OBJECTIVE: Copy the rows word for word, from the line with "You are a GUI" up to and including the line with "tap(230, 543)". Leave out the pictures.

MATERIAL:

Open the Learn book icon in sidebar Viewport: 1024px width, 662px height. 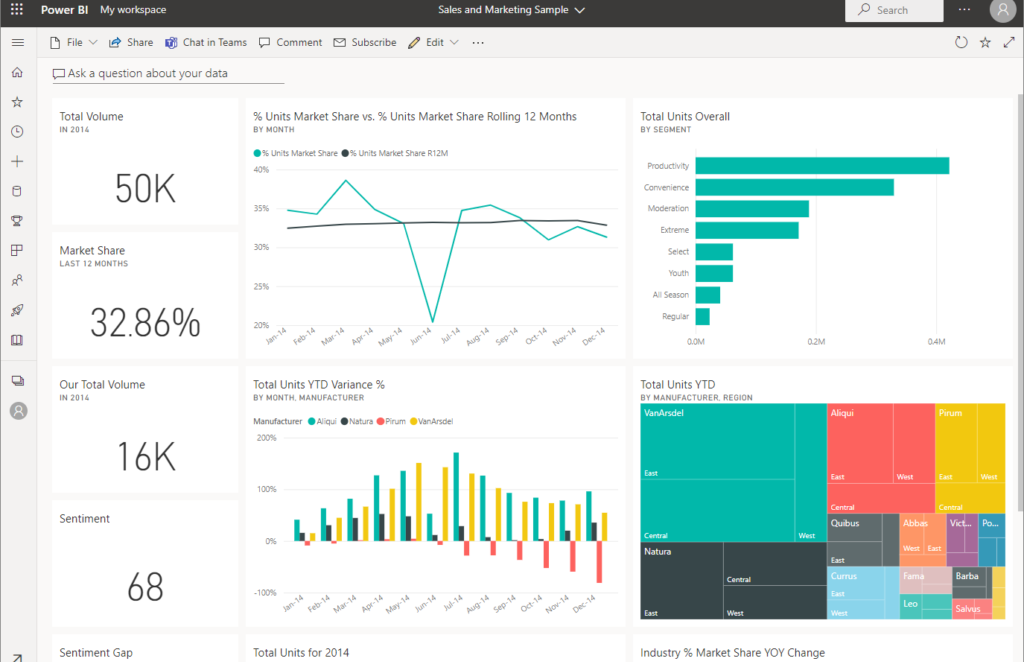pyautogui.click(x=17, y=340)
---
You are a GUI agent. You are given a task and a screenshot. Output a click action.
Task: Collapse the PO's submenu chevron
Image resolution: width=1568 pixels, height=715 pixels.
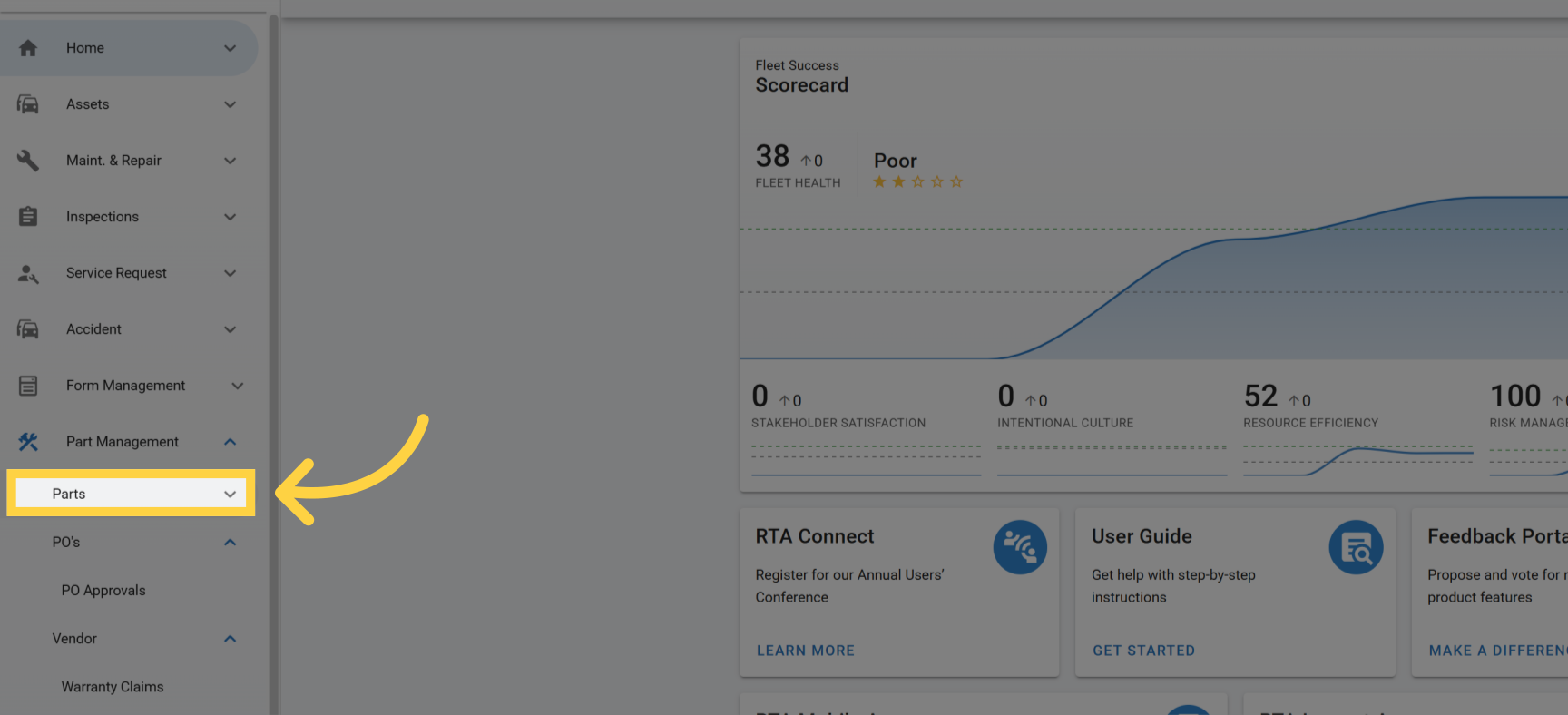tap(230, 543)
--
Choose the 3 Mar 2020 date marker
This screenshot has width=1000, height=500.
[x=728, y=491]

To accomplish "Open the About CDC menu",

RESULT FOR THIS TASK:
You are a GUI agent. You are given a task and a screenshot. Output a click action.
Task: Collapse the PO's submenu chevron
Image resolution: width=1568 pixels, height=715 pixels.
tap(230, 543)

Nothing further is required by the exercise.